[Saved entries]
•••
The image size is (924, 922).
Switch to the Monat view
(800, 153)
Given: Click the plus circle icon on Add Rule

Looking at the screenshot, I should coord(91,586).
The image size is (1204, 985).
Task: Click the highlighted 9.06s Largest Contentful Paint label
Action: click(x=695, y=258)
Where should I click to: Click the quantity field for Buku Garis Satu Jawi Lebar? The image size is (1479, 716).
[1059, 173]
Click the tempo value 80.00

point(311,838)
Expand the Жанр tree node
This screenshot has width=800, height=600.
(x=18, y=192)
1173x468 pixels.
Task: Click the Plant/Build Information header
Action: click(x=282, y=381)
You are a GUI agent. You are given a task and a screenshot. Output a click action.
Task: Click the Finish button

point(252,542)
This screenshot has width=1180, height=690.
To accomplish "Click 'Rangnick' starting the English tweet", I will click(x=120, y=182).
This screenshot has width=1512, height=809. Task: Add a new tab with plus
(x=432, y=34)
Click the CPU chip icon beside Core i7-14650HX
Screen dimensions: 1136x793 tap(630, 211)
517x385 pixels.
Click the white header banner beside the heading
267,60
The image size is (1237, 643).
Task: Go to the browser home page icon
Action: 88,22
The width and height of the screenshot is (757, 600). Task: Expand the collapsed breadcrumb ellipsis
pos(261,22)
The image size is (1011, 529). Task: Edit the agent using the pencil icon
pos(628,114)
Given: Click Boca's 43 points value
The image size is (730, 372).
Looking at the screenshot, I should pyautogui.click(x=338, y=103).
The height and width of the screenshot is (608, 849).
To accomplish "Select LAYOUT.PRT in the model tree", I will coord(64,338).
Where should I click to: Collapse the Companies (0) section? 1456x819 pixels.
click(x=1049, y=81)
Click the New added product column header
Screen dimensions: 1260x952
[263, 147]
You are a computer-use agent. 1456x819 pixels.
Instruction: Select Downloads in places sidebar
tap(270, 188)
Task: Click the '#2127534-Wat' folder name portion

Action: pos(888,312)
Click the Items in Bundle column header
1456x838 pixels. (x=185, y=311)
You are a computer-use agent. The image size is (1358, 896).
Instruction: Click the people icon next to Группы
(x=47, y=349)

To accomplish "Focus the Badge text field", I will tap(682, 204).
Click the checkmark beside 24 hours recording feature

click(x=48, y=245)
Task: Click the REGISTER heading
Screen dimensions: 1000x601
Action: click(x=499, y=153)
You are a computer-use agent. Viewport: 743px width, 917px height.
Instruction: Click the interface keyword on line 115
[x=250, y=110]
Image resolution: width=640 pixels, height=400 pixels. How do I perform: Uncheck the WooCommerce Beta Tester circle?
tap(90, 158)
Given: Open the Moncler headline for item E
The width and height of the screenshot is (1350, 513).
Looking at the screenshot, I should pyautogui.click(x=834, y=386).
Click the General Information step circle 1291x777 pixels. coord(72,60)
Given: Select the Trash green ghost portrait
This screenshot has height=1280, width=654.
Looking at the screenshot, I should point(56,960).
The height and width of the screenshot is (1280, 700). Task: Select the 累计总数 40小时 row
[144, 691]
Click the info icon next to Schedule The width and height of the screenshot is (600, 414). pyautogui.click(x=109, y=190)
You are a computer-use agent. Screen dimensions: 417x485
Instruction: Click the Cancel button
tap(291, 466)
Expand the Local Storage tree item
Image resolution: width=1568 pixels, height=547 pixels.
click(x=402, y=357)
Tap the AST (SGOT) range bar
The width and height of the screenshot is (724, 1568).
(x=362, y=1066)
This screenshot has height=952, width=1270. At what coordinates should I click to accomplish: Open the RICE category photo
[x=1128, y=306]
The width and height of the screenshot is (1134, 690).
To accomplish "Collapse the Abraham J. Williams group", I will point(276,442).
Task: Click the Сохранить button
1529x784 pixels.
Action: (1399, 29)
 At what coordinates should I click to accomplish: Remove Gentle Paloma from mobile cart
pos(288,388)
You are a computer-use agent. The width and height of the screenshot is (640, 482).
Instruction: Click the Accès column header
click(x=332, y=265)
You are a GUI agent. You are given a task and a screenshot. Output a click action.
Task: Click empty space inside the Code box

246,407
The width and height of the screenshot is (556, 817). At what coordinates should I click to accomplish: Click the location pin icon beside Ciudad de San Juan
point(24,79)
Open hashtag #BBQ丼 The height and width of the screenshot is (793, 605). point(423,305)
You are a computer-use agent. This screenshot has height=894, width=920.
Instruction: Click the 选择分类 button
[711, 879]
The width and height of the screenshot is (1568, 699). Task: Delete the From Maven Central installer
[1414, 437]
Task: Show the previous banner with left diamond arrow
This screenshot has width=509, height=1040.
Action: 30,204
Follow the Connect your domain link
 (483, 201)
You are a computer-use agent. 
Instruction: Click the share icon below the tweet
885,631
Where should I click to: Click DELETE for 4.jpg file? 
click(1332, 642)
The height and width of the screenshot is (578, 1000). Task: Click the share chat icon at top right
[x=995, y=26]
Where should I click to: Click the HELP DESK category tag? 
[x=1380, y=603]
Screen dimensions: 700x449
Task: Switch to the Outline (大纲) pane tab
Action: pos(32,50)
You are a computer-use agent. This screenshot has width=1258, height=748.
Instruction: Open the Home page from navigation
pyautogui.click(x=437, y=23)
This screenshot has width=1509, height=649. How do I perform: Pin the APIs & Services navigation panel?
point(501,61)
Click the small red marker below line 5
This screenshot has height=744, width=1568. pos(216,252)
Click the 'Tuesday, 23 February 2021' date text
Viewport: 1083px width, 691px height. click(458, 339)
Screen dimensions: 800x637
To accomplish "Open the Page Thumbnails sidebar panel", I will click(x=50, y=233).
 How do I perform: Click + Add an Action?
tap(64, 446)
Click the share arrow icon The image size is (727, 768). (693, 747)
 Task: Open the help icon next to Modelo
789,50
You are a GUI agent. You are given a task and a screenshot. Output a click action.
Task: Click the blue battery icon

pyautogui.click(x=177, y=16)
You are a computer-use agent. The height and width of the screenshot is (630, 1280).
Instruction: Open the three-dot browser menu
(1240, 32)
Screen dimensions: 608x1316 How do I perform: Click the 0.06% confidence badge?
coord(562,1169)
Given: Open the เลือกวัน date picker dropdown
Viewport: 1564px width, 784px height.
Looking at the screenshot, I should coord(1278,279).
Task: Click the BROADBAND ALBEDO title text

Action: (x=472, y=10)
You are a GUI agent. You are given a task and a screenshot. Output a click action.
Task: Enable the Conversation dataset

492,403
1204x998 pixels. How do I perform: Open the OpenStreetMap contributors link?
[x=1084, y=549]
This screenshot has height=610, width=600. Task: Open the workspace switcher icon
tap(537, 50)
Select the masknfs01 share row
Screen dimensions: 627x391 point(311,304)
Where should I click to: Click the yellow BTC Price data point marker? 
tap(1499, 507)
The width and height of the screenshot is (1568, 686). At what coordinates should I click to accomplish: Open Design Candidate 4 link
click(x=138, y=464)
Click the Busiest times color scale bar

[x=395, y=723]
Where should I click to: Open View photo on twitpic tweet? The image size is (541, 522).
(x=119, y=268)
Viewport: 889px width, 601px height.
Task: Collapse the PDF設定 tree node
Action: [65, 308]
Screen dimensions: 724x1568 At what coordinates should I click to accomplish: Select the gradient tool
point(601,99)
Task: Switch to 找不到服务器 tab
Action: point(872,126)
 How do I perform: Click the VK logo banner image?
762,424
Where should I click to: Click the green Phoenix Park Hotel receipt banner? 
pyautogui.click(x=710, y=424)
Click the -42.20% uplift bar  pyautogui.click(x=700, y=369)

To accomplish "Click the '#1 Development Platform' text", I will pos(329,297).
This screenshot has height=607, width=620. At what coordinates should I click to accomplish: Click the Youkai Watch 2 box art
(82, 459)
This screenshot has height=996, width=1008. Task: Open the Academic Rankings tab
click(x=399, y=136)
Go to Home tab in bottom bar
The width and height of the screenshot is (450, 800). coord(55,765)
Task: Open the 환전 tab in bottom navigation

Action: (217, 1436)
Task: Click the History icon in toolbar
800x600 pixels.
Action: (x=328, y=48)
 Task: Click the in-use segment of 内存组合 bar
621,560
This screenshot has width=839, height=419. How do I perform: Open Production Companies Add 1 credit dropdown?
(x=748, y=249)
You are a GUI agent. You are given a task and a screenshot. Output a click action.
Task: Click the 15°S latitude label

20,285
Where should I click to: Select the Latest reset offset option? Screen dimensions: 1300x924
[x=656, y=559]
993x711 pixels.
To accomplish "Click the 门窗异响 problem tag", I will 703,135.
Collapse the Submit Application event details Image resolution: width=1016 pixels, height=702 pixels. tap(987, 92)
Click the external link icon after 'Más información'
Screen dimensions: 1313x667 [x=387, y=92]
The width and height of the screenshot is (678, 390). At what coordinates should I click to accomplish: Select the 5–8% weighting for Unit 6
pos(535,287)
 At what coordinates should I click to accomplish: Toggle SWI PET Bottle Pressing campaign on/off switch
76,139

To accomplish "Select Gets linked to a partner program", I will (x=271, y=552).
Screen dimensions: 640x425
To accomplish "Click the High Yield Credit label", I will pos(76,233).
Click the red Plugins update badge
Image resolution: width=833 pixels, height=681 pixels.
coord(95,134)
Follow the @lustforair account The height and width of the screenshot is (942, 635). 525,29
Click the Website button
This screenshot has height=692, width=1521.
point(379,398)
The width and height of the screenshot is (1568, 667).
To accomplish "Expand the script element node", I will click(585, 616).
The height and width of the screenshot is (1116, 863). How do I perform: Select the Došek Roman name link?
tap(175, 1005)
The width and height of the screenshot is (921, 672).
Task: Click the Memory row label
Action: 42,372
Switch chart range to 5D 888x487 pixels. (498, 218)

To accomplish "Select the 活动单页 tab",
•••
### To be done
Convert the data from the line with "Task: Click the Сохранить button" up to and including the line with "pos(288,388)" into a numbered list, leaving out any blank lines.

### Answer for this exercise
1. Task: Click the Сохранить button
2. 1529x784 pixels.
3. Action: (1399, 29)
4.  At what coordinates should I click to accomplish: Remove Gentle Paloma from mobile cart
5. pos(288,388)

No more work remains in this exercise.